• What to do:
Scan the entries and copy each line where the word "give" is present.

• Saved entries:
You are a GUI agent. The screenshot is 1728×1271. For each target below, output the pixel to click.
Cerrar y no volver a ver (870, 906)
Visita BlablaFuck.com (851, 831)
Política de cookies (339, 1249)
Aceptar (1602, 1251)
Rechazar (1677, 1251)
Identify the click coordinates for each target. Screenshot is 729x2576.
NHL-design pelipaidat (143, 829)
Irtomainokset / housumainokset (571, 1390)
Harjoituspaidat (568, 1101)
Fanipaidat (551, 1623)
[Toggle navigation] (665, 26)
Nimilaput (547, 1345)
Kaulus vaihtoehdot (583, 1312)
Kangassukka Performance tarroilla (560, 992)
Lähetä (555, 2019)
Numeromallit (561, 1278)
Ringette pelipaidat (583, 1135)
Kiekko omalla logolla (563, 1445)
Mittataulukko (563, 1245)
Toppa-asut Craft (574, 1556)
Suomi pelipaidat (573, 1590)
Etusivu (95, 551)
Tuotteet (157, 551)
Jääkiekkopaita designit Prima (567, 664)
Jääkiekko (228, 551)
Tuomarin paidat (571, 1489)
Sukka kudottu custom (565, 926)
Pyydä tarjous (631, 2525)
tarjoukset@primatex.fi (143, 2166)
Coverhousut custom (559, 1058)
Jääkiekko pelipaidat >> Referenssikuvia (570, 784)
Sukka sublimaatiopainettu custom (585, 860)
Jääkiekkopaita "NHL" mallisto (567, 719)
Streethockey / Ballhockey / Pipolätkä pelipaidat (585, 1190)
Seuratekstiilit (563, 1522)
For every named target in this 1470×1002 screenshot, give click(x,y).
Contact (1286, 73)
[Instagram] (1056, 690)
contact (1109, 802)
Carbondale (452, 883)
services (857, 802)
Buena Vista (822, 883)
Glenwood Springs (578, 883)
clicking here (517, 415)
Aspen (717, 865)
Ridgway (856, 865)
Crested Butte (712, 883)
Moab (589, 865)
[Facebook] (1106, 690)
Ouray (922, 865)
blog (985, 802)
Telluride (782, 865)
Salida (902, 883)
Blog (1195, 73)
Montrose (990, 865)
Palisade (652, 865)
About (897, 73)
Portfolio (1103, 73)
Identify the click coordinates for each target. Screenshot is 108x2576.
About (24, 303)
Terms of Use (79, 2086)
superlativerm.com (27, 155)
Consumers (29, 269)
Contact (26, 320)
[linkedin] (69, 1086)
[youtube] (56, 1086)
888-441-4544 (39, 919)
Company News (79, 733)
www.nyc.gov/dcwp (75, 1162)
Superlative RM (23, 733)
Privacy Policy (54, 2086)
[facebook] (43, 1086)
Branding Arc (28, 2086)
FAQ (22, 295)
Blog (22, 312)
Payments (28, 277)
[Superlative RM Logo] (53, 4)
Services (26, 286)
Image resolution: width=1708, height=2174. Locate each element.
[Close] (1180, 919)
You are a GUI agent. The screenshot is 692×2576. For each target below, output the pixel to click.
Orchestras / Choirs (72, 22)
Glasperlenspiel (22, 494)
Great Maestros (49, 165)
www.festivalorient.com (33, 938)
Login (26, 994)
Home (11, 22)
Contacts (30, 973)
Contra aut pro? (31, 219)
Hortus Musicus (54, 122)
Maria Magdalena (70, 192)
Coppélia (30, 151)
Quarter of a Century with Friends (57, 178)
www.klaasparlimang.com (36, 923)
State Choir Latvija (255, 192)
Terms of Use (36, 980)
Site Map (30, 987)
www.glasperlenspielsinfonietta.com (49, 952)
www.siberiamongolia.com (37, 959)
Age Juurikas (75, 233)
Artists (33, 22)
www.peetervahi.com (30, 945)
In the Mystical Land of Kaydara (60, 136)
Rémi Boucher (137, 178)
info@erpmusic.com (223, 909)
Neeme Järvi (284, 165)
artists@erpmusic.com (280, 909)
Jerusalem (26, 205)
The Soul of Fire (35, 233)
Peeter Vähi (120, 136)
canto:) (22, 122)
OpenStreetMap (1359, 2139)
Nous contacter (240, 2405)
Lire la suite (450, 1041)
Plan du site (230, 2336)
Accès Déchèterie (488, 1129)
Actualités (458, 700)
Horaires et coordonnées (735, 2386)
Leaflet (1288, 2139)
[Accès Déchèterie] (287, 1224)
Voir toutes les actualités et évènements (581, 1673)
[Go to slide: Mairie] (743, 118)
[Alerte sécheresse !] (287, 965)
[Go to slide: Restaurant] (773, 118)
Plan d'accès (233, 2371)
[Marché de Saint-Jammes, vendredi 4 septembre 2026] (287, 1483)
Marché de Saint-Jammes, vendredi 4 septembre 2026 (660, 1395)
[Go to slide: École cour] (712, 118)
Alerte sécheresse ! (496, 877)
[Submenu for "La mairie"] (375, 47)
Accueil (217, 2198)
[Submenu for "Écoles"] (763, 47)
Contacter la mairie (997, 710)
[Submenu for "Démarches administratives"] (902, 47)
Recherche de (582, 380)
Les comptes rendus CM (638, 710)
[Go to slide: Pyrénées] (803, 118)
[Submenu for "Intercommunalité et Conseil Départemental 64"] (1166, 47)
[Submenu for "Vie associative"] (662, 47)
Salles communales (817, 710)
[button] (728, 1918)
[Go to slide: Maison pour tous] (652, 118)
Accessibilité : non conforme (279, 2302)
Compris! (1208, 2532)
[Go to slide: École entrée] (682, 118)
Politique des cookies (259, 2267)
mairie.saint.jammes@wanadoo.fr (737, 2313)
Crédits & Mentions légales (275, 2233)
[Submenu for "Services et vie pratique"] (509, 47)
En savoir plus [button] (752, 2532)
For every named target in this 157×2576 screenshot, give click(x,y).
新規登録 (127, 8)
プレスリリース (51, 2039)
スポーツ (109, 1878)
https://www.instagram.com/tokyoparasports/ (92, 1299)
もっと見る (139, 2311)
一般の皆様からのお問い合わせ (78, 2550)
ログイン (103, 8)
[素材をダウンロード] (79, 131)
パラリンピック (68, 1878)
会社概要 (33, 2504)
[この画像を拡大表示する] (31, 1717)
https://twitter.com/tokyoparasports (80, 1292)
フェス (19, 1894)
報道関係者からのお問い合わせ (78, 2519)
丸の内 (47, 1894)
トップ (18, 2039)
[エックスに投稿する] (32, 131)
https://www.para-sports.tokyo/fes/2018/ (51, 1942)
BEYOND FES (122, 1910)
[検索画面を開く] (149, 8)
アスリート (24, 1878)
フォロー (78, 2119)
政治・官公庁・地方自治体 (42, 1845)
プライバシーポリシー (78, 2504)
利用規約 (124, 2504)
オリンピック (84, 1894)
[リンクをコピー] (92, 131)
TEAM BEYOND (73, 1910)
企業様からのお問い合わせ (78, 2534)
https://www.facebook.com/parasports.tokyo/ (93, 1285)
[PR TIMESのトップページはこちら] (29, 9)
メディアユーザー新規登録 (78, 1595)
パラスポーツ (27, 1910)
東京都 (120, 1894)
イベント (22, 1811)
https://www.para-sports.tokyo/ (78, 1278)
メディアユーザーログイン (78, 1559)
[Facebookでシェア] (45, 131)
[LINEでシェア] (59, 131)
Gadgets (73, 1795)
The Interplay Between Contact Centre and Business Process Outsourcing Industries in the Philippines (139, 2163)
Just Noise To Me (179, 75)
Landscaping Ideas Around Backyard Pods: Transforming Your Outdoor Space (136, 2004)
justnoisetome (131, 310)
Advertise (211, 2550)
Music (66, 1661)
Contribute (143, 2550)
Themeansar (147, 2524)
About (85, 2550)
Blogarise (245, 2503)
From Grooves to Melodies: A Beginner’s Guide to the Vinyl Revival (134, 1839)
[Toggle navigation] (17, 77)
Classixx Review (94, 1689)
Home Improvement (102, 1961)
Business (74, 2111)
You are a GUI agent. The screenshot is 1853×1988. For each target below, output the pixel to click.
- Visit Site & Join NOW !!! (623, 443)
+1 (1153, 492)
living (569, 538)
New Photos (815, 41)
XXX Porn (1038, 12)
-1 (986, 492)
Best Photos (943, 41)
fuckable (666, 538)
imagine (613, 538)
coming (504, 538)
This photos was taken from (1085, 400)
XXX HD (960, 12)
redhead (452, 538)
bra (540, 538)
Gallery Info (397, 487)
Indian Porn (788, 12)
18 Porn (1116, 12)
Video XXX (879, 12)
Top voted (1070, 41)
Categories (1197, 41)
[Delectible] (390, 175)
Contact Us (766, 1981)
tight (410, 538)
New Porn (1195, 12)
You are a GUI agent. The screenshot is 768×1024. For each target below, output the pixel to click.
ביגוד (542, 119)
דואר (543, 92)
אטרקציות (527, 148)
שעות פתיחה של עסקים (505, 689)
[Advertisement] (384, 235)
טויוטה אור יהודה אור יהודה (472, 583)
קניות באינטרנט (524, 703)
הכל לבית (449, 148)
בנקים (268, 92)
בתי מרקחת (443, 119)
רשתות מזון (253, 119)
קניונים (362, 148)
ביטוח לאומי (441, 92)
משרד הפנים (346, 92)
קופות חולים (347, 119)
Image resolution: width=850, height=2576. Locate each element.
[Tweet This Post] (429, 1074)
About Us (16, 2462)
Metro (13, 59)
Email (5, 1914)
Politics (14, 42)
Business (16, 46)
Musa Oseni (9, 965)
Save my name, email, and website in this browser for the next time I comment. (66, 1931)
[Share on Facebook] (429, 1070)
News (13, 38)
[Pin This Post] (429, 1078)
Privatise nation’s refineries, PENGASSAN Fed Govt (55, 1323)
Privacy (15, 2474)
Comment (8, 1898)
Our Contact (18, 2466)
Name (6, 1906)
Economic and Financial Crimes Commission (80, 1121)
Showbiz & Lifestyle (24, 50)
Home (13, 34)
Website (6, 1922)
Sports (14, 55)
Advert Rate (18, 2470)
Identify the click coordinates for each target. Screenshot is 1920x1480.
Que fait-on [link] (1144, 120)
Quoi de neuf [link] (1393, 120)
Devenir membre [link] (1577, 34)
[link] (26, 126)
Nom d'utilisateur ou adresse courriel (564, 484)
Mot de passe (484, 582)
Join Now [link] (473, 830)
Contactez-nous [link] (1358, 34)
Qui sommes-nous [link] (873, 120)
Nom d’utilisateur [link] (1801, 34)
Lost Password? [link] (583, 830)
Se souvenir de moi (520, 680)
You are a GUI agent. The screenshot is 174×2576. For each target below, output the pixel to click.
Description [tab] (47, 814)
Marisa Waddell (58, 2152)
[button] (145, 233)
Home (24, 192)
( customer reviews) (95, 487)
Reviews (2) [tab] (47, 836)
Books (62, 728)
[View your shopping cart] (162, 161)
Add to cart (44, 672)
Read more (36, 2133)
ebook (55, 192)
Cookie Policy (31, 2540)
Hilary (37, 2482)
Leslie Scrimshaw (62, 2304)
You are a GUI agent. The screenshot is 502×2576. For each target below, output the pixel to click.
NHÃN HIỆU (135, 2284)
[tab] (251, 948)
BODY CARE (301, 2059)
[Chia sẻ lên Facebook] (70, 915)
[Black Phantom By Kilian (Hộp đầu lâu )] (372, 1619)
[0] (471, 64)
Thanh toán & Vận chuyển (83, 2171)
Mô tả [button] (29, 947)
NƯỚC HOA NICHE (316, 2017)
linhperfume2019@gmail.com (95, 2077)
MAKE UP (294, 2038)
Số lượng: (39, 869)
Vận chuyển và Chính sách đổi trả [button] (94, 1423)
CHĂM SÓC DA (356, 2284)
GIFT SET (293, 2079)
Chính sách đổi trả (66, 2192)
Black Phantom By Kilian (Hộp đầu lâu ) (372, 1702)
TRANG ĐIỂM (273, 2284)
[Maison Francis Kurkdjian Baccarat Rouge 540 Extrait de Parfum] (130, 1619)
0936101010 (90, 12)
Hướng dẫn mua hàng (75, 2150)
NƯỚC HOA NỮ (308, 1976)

• Answer to the problem:
For every named target in this 1470×1002 screenshot, give click(x,y).
For every named target in this 157×2576 screenshot, give click(x,y).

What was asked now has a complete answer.